FAQ

Questions fréquentes

Quelle est l'origine de la pédagogie Steiner-Waldorf ?

En 1919, Rudolf Steiner fut invité à donner une série de conférences aux ouvriers de l’usine de cigarettes Waldorf-Astoria de Stuttgart, en Allemagne. Le propriétaire de cette usine, Emil Molt, impressionné, demanda à Rudolf Steiner de créer et de prendre la direction d’une école pour les enfants de « ses » ouvriers. Steiner accepta sous quatre conditions :

  • que l’école soit ouverte à tous les enfants ;
  • qu’elle soit mixte ;
  • que les 12 classes soient dans le même lieu ;
  • que les enseignants prennent la direction de l’école et que le contrôle de l’Etat ou des forces économiques soit réduit au minimum.

Après une période d’apprentissage pour les futurs professeurs, « die Freie Waldorfschule » (la Libre Ecole Waldorf) ouvrit ses portes le 7 septembre 1919.


Quelle ouverture sur le monde offrez-vous aux élèves ?

Avant tout, la pédagogie Waldorf cherche à développer l’esprit de découverte, la curiosité et l’intérêt pour le monde chez chaque élève. C’est une pédagogie de l’éveil au questionnement. De plus, très jeune, dès les premières classes, chaque élève se familiarise avec l’apprentissage de deux langues vivantes étrangères. Les acquis sont souvent consolidés par des séjours linguistiques et des échanges internationaux.

Certaines écoles sont membres du réseau des écoles associées à l’Unesco.


Pourquoi insistez-vous sur la collaboration entre parents, élèves et enseignants ?
L’élève est aussi un enfant. Comprendre ses comportements à l’école et résoudre, le cas échéant, ses problèmes passe par une collaboration étroite entre les parents, les enfants et l’équipe pédagogique. Des réunions de classe réunissent souvent parents et professeurs.

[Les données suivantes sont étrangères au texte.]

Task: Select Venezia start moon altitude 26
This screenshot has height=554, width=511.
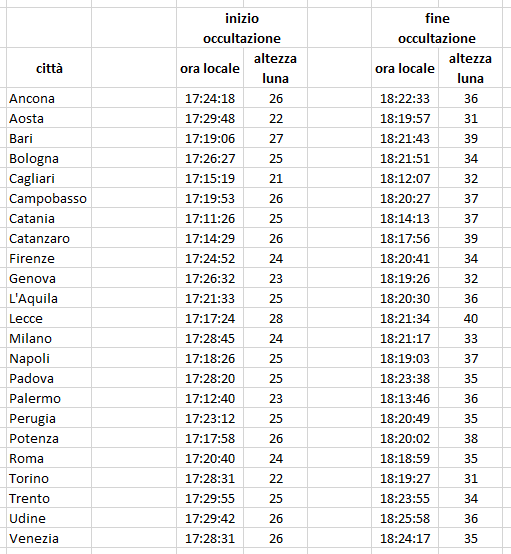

Par ailleurs, la vie associative est un des points forts des écoles Steiner-Waldorf. Chacune d’elles est une association indépendante selon la loi de 1901 dont les parents sont membres de droit. Ils ont ainsi la possibilité de s’associer à certaines activités de l’école.


Quel est l'objectif de la pédagogie Steiner-Waldorf ?
La meilleure définition générale que l’on puisse donner sur la spécificité de la pédagogie Steiner-Waldorf est celle de l’objectif même qu’elle s’est fixé : « former des individus capables, en eux-mêmes et par eux-mêmes, de donner un sens à leur vie ».

La pédagogie Steiner-Waldorf veut éduquer l’enfant tout entier « tête, coeur et mains ». Le plan scolaire est aussi large que possible dans le temps imparti et il équilibre soigneusement les matières purement académiques avec les enseignements artistiques et les activités pratiques.


Quelles sont les spécificités de la pédagogie Steiner-Waldorf ?

  • Le respect des rythmes de l’enfant
  • L’intégration sociale
  • L’ouverture sur le monde
  • La collaboration entre parents, enfants et équipe pédagogique


Comment respectez-vous les rythmes de l'enfant ?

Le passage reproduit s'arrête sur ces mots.